Este comércio fazia-se em direcção à Europa do Norte (Inglaterra, Flandres e França) e às regiões mediterrânicas (Sul de Espanha, Itália e Norte de África). As exportações portuguesas eram principalmente de vinho, azeite, sal, cortiça e frutos secos, importando, em troca, artigos manufacturados (tecidos e armas) e cereais.
Os contactos eram cada vez mais frequentes entre o Mediterrâneo e a Europa do Norte, estabelecendo-se uma rota marítima regular que contornava as costas da Península Ibérica e que tinha em Lisboa um importante porto de escala. Portugal, situado entre as rotas do Mediterrâneo e do Atlântico Norte, vai participar intensamente no grande comércio internacional europeu.
Pelos fins do século XIII, havia portugueses estabelecidos por toda a Europa Ocidental, detendo grande parte do comércio com Portugal. Em meados do século XIV, o número de mercadores estabelecidos na Flandres e o volume dos seus negócios levaram à criação de uma feitoria em Bruges. Em 1293, D. Dinis aprovou uma Bolsa de Mercadores portugueses que comerciavam com a Flandres, Inglaterra e França. Essa bolsa estabelecia e incluía um sistema de seguros para todos os barcos que recebessem carga em Portugal ou que fossem fretados por mercadores portugueses para seguirem para o estrangeiro. Uma parte do depósito obtido (100 marcos) ficava na Flandres, e a parte maior em Portugal. O apoio dos monarcas portugueses ao comércio externo intensificou-se-se durante a segunda metade do século XIV. Em 1353, no reinado de D. Afonso IV, assinava-se com o rei Eduardo III um acordo dos mercadores portugueses que faziam comércio com a Inglaterra, que garantia segurança aos mercadores de ambos os reinos por um período de cinquenta anos. Neste período, foram igualmente concedidas facilidades na aquisição de madeiras nas matas reais, para a construção naval. Havia isenção de impostos sobre os produtos exportados na primeira viagem de negócios.

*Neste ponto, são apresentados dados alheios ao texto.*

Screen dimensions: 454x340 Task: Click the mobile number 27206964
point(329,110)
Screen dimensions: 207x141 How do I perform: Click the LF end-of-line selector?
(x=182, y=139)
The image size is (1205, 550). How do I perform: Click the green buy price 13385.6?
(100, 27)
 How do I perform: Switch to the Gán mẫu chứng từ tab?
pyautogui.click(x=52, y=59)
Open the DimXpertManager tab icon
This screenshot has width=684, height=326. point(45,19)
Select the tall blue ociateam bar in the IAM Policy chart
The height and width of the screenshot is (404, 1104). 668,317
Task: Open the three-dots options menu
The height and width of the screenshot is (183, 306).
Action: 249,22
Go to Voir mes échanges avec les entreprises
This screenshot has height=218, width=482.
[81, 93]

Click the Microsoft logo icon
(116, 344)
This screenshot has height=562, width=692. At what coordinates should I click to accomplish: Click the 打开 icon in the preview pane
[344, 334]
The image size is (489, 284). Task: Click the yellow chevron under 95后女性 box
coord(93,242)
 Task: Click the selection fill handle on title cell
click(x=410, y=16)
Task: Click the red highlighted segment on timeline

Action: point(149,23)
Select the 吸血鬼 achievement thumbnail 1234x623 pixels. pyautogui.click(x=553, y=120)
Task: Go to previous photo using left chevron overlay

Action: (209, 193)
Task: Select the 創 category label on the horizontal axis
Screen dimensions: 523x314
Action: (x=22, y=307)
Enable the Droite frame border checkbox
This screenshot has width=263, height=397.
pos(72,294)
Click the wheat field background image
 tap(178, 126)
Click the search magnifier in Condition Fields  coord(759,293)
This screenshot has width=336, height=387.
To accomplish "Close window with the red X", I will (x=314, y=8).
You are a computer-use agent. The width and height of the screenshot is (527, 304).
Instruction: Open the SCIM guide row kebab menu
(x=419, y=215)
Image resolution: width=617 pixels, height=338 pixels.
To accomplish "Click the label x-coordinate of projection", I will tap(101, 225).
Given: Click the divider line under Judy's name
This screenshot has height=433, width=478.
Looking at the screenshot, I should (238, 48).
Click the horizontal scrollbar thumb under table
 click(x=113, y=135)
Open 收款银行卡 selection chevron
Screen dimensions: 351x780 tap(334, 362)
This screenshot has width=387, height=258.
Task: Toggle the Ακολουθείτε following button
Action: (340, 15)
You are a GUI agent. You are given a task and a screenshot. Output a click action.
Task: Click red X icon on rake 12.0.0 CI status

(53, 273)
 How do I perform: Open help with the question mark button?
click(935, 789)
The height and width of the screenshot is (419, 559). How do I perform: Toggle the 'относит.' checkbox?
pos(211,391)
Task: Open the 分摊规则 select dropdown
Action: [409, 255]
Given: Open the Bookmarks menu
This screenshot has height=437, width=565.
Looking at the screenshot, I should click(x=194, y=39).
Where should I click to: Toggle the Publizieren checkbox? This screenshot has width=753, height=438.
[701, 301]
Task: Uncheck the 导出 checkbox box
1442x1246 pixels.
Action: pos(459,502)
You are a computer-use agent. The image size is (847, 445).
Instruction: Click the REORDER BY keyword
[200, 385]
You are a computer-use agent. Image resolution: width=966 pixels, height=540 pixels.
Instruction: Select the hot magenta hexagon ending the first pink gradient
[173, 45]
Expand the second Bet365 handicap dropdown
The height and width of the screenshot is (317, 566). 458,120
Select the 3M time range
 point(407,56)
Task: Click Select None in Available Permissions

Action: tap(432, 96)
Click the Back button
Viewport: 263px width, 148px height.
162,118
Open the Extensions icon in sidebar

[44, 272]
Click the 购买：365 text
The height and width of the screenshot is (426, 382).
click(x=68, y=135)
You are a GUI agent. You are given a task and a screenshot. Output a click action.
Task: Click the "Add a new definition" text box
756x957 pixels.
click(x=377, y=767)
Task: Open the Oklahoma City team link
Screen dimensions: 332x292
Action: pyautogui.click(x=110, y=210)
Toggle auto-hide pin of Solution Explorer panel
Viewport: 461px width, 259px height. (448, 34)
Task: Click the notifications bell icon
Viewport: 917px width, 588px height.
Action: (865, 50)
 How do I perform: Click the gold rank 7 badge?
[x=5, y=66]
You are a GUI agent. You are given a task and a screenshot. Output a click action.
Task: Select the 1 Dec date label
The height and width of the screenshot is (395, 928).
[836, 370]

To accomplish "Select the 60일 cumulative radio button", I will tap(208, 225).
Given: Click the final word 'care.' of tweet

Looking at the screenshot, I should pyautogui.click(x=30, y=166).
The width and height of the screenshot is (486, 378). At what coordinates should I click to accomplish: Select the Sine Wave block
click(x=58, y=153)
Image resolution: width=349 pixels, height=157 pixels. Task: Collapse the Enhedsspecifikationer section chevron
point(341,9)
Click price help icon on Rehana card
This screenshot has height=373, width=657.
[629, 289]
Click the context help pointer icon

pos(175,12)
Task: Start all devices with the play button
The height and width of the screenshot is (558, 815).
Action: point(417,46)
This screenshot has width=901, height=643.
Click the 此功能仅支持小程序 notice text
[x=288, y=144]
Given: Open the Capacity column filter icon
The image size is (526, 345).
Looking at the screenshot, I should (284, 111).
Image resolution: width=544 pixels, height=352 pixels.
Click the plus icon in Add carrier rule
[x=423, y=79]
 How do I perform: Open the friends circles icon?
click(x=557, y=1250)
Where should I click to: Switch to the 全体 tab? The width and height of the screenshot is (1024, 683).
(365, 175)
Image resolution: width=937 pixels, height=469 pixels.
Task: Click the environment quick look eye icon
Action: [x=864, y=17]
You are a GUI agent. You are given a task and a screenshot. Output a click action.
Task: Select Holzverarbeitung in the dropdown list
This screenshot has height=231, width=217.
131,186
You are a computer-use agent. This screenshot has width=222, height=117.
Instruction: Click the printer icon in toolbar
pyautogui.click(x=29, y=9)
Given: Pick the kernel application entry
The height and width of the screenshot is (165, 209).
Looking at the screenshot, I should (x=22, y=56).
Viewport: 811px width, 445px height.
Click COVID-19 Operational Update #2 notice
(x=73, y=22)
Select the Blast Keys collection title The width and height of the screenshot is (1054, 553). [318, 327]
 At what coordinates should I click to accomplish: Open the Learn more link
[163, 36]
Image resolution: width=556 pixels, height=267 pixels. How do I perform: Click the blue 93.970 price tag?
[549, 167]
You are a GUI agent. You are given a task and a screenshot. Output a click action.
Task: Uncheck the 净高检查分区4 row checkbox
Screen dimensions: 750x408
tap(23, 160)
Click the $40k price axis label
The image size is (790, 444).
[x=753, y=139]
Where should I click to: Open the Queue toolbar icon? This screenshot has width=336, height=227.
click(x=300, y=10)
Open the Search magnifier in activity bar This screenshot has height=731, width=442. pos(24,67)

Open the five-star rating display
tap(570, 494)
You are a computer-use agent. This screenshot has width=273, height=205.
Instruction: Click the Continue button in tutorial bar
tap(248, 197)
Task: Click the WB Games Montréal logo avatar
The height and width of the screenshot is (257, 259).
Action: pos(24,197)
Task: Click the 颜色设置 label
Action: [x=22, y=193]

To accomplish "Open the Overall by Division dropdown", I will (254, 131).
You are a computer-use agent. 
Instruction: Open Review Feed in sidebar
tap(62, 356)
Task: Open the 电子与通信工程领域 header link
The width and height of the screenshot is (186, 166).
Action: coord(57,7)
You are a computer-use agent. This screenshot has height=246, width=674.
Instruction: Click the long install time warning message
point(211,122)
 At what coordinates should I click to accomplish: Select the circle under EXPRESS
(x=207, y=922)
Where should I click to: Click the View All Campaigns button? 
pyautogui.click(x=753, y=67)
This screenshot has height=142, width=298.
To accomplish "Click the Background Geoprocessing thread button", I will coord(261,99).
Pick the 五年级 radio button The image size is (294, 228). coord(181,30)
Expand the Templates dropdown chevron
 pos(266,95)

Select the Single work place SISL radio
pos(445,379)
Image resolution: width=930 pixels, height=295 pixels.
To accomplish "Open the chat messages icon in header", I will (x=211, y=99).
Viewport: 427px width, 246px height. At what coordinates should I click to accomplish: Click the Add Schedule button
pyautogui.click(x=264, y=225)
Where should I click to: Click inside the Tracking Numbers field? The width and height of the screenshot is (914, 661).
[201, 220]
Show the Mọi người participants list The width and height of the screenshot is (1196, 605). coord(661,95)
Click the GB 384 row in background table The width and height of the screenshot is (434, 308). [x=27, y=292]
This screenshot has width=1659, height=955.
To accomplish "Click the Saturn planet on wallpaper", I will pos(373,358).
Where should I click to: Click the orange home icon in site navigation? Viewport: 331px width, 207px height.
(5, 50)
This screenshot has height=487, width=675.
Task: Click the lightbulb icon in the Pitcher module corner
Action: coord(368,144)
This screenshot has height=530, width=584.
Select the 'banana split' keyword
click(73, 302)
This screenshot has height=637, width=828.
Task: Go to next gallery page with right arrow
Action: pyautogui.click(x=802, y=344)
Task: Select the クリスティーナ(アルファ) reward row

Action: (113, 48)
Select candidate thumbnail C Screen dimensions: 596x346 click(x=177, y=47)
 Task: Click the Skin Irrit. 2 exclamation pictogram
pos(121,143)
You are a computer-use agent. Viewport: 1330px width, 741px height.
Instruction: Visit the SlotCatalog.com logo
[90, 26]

Em 1375 (reinado de D. Fernando) foi criada a Companhia das Naus, que estabelecia que todos os barcos com mais de 50 tonéis pagavam por cada viagem uma percentagem dos lucros, com os quais se criava um fundo destinado a compensar os seus proprietários, em caso de naufrágio.
O comércio externo português manifestou, ao longo dos finais do século XIII e no século XIV, uma grande vitalidade, começando a circulação económica a beneficiar outros escalões sociais. Mas a crise espreitava o reino, e o seu primeiro sinal foi a guerra civil de 1319-1324 (reinado de D. Afonso IV), em que as rivalidades sociais se começaram a manifestar para se arrastarem por todo o século XIV.